AG Today

Ag Today March 7, 2018

‘History in the making’: California aims for world’s highest farm animal welfare law

New law would ban the sale of all eggs, pork or veal from a caged animal, putting the state ahead of the EU – if campaigners can get enough signatures

Charlotte Simmonds in San Francisco – Wed 7 Mar 2018 07.48 EST

They call Chris Winn the signatures guy. A delivery driver by day, he spends his free time drumming up support for animal rights. “When I did the shark fin ban I got 4,000 signatures,” says Winn, 53. “Usually I’m the top guy in California.”

Now he’s on a new mission. It’s a cold Saturday afternoon in San Francisco and Winn is jubilant, bundled in a hat and sweatshirt, scouting for signatories for a proposed law that would ban the sale of any eggs, pork or veal that comes from an animal that spent its life in a cage. If passed it would be the most progressive farm animal welfare law in the world.

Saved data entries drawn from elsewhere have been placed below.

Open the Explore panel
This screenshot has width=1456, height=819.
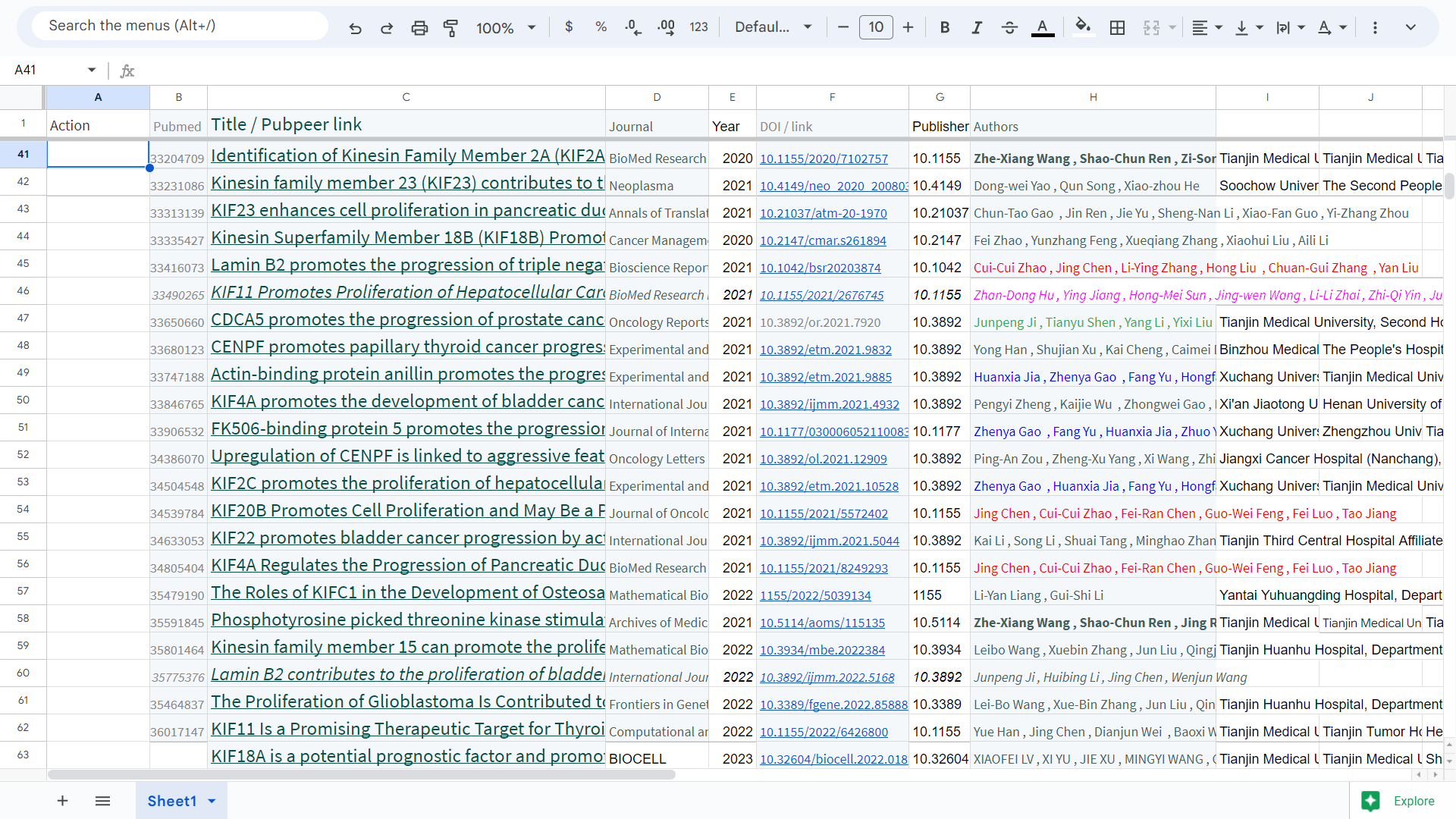[x=1399, y=801]
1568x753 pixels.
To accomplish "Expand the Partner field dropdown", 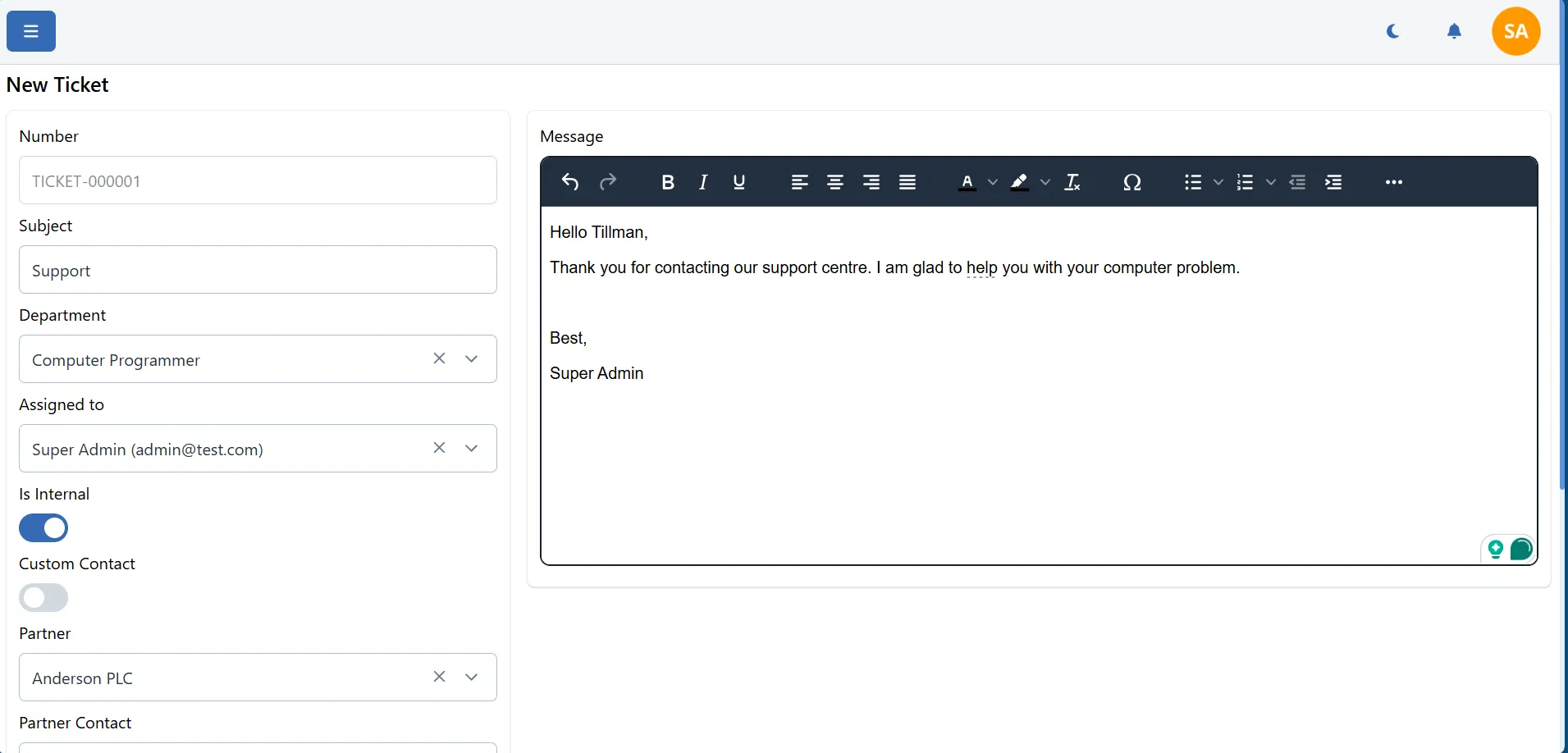I will pos(472,677).
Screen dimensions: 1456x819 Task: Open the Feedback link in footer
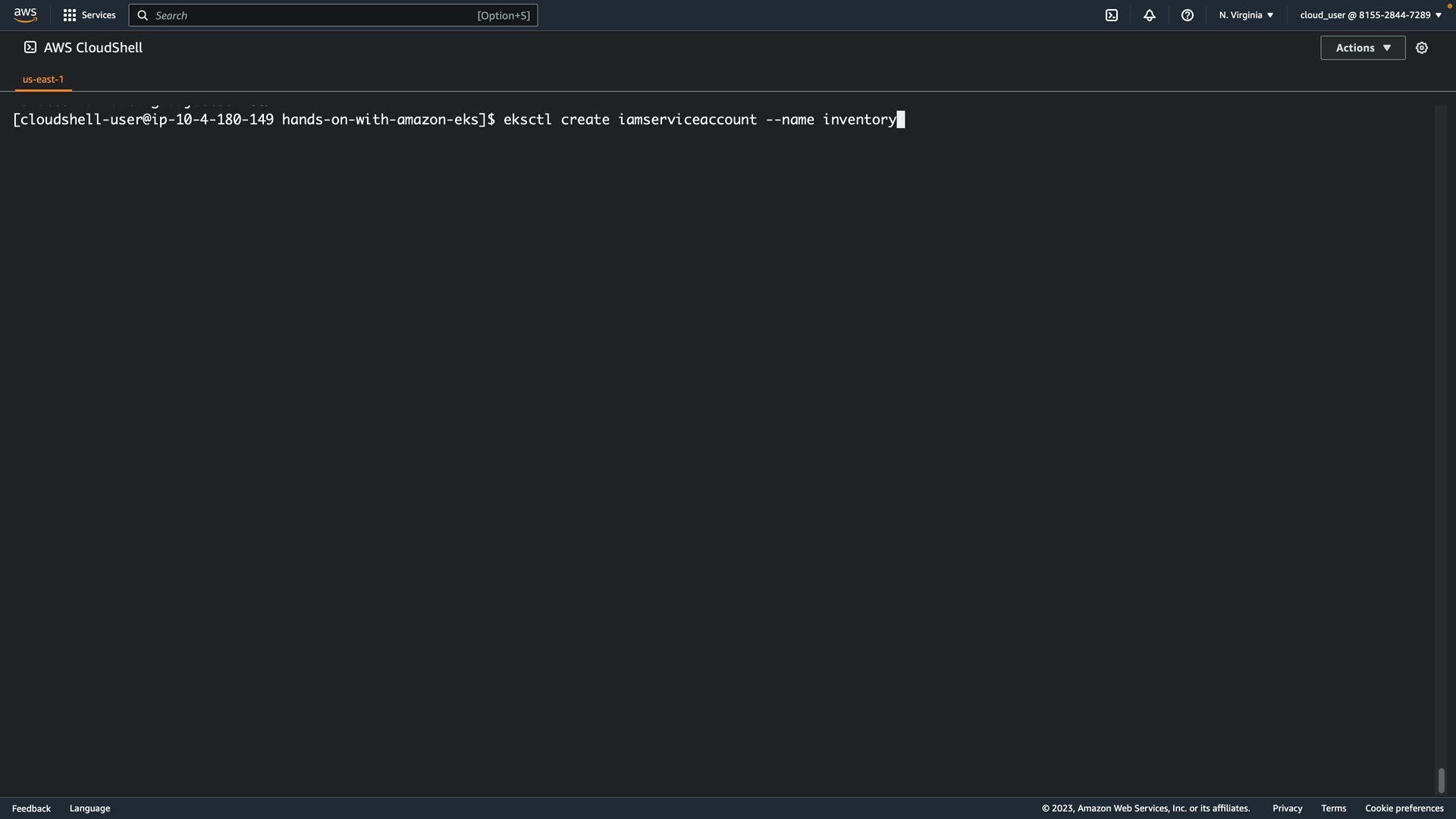tap(31, 808)
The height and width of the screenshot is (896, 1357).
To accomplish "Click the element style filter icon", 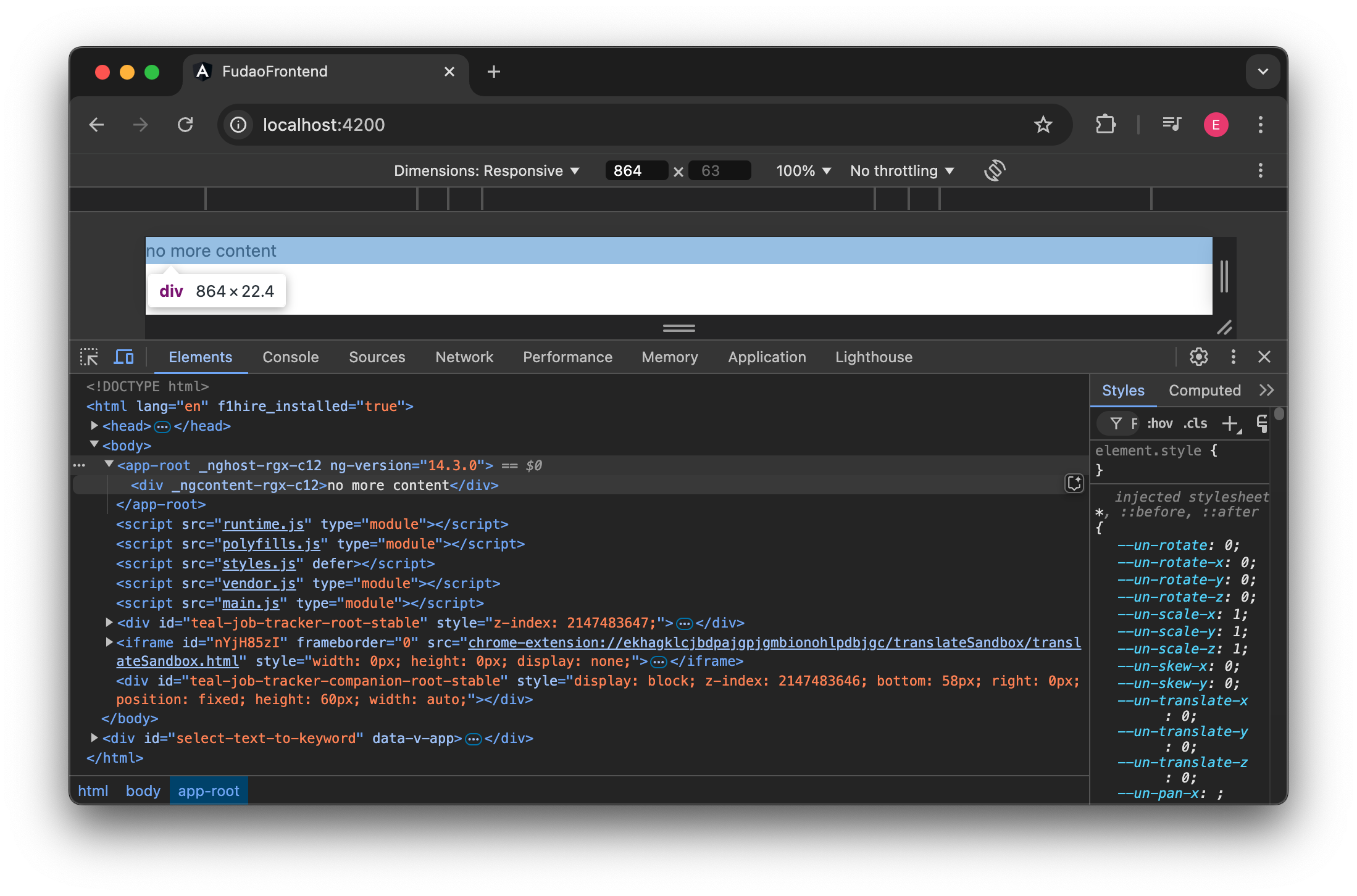I will (x=1117, y=423).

The law is only possible thanks to the quirky US ballot measure system which allows organisations and individuals to bypass politicians and put potential laws directly to a vote by the general population – as long as they can get enough signatures to support the measure in the first place. In California that means collecting a tremendous 365,000 signatures – and so for the last four months animal lovers across the state have been fanning out on street corners every chance they get, clipboards in hand.

So far they are nearing 200,000, but even with less than two months to go before the 1 May deadline, Carol Misseldine, the campaign’s northern California coordinator, is optimistic. “The response has been very positive,” she says when we meet, as volunteers assembled for a day of signature hunting. “Most people see it as a no-brainer. That being said, we are all gonna have to hustle.”